NEW YORK (AP) — As a masterful character actor and early product of postwar, Method-style theater, Eli Wallach wore countless faces, disappearing into them all. But he was always propelled — in acting and in life — by a mischievousness and an abiding playfulness that made him a tireless performer, an enduring family man and, of course, one immortal scoundrel.
“I never lost my appetite for acting,” Wallach wrote in his 2005 memoir “The Good, the Bad, and Me,” named after his most famous film. “I feel like a magician.”
Wallach died Tuesday evening from natural causes after 98 years of life, 66 years of marriage and some 100 films, including several he made in his 90s. His son, Peter Wallach, confirmed his death Wednesday.
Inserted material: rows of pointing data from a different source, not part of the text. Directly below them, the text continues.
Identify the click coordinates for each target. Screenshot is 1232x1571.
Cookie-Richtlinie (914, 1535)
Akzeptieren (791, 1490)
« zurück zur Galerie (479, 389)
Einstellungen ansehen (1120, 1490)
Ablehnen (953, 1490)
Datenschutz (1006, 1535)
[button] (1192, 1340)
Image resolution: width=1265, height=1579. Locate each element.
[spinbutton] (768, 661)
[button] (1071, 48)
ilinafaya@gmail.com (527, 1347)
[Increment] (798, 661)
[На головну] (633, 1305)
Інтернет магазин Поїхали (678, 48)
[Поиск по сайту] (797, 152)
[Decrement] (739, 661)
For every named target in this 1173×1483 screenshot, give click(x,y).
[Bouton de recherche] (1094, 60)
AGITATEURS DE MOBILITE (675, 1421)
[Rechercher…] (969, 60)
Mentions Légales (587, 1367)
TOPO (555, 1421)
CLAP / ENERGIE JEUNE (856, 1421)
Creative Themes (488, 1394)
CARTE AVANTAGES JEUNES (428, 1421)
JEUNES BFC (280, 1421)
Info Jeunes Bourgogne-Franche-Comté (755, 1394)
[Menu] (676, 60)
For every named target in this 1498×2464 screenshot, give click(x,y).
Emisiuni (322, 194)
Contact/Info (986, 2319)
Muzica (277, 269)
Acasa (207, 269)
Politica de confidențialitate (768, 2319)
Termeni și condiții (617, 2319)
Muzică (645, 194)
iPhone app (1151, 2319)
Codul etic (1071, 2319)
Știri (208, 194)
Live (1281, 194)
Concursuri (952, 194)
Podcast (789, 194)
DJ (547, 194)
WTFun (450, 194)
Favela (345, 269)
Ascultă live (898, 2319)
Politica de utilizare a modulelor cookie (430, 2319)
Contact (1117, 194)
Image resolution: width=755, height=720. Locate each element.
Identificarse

The versatile, raspy-voiced actor was a mainstay of Tennessee Williams’ plays (he won a Tony Award for “The Rose Tattoo” in 1951) and an original member of the Actors Studio in the early days of Method acting. But the most notable credit in his prolific career was “The Good, the Bad and the Ugly,” in which he played the rascally Mexican outlaw Tuco.
As the Ugly of the title, he stole Sergio Leone’s 1966 spaghetti Western from the Good, Clint Eastwood, with lines like: “When you have to shoot, shoot, don’t talk.”
“Everywhere I go, someone will recognize me from ‘The Good, the Bad and the Ugly’ and start whistling the theme song,” he said in a 2003 interview, referring to Ennio Morricone’s famous score. “I can feel when it’s going to happen.”
Wallach never won an Oscar, but he was given an honorary Academy Award in 2010, hailed as the “quintessential chameleon.”
“I’ve played more bandits, thieves, killers, warlords, molesters and Mafiosi than you could shake a stick at,” Wallach said, accepting the award from Eastwood.
Wallach’s personal life, he added, was more placid and law-abiding: He loved collecting antique clocks, watching tennis and telling stories.